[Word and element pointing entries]

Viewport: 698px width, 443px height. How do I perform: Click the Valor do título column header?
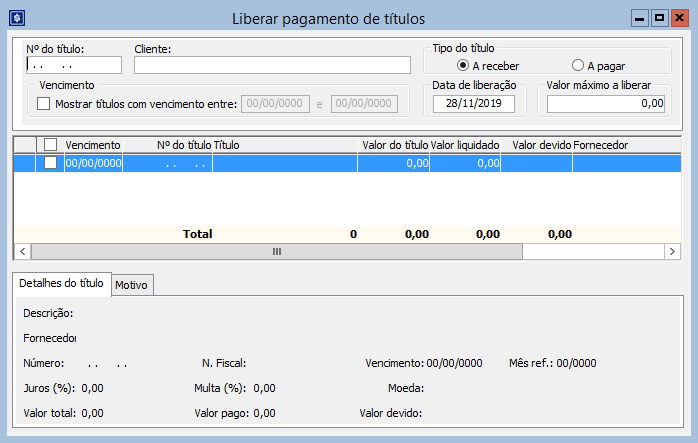[394, 145]
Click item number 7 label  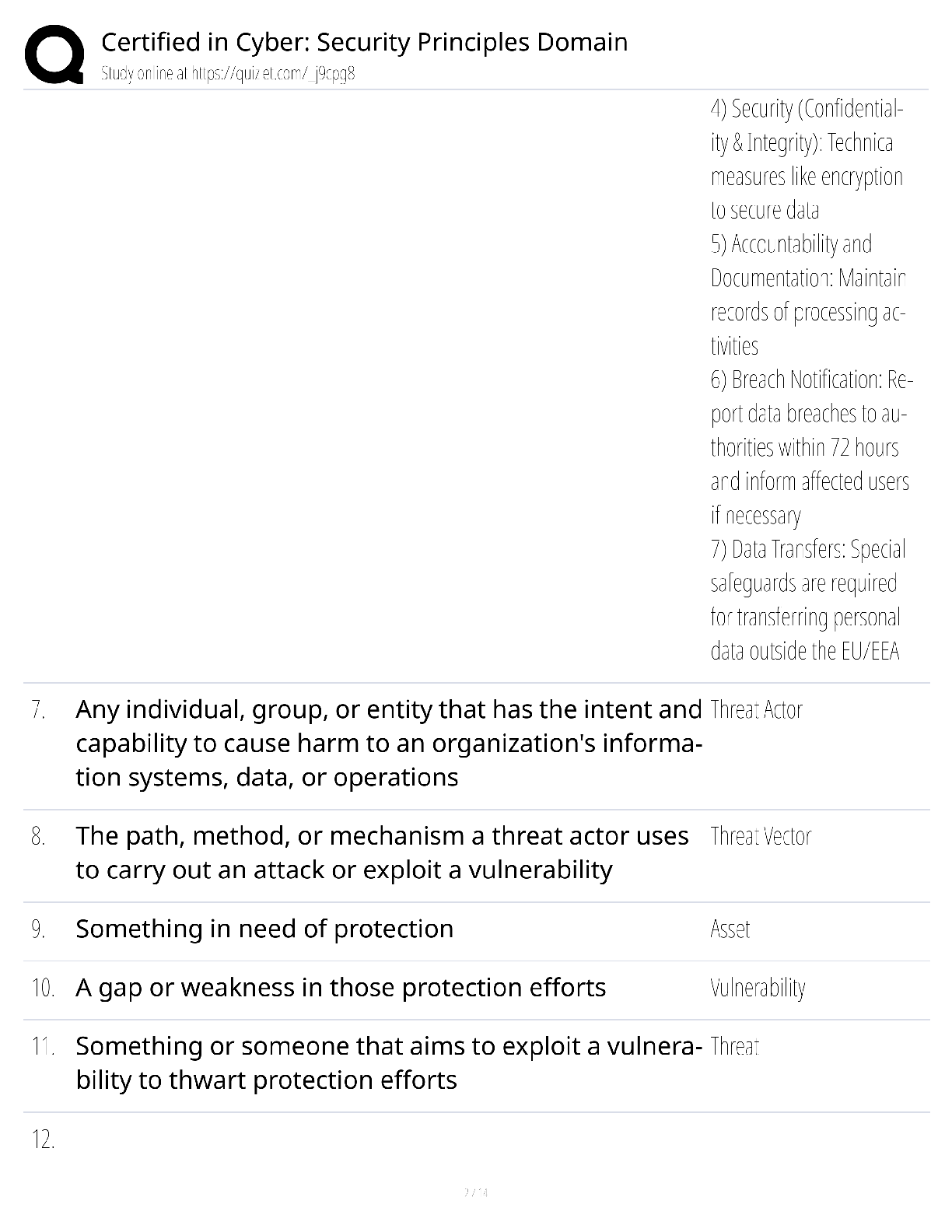(38, 709)
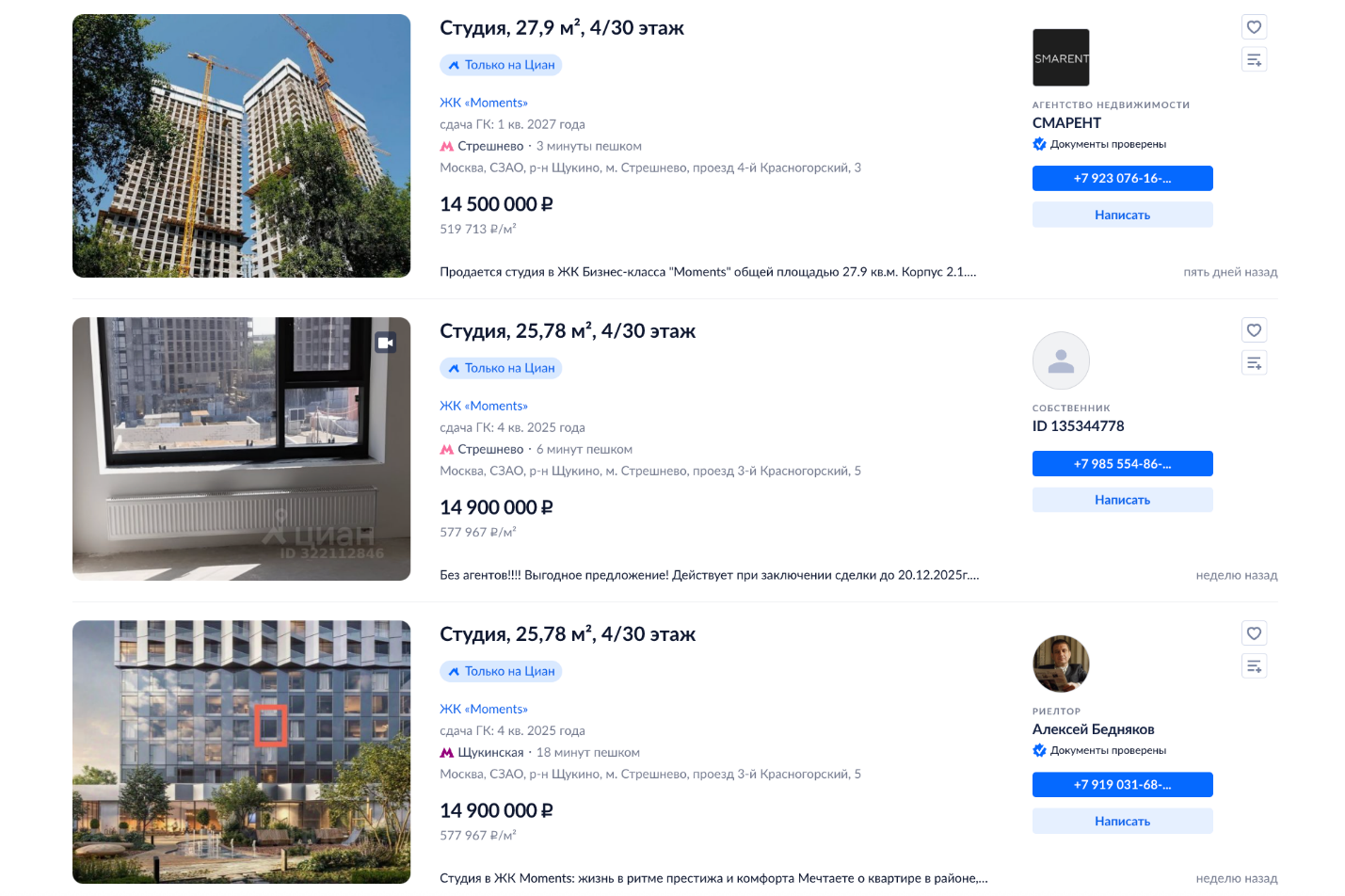
Task: Add first listing to comparison list
Action: [x=1254, y=60]
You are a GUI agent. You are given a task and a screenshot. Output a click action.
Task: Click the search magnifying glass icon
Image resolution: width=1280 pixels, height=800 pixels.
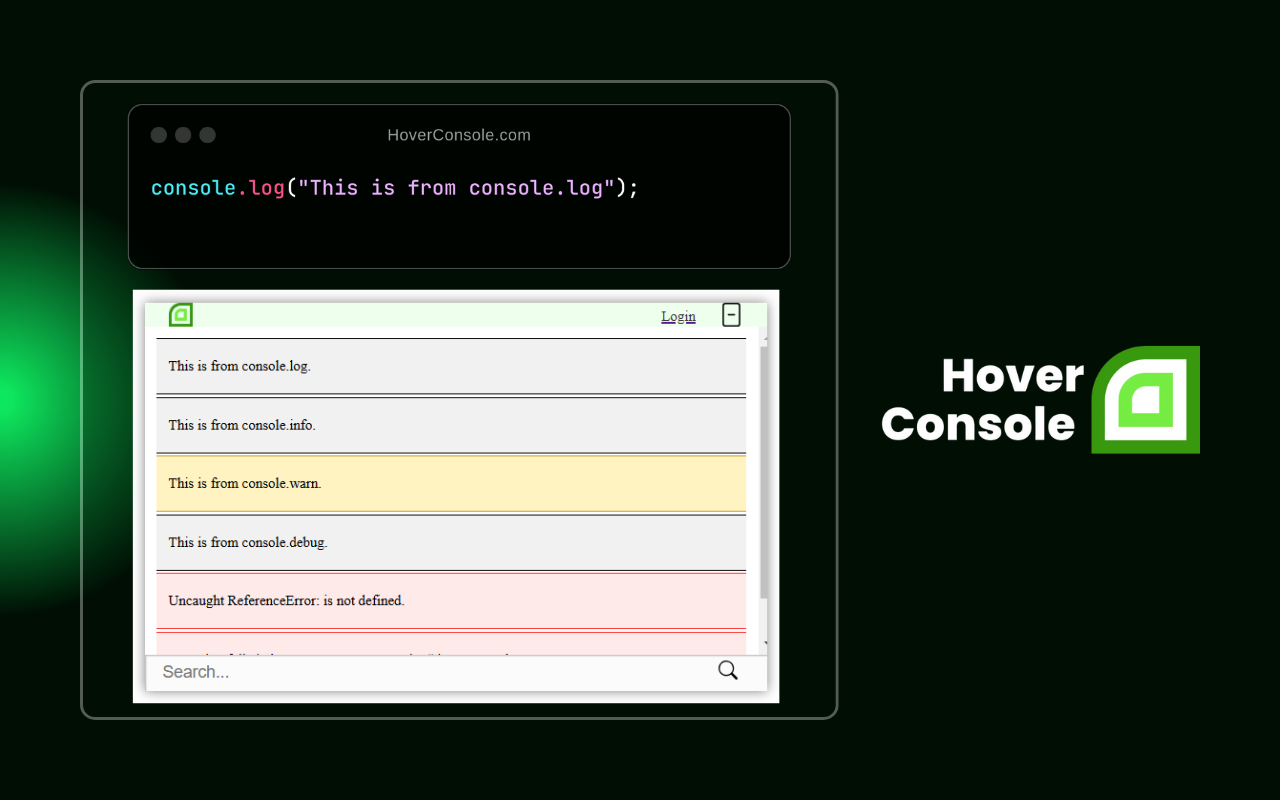click(x=727, y=670)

Exercise prompt:
Extract each line of the records above that contains the string "width", matching its case exactly.

Solution for this exercise:
Viewport: 698px width, 443px height. How do I perform: Click the Valor do título column header?
Image resolution: width=1280 pixels, height=800 pixels.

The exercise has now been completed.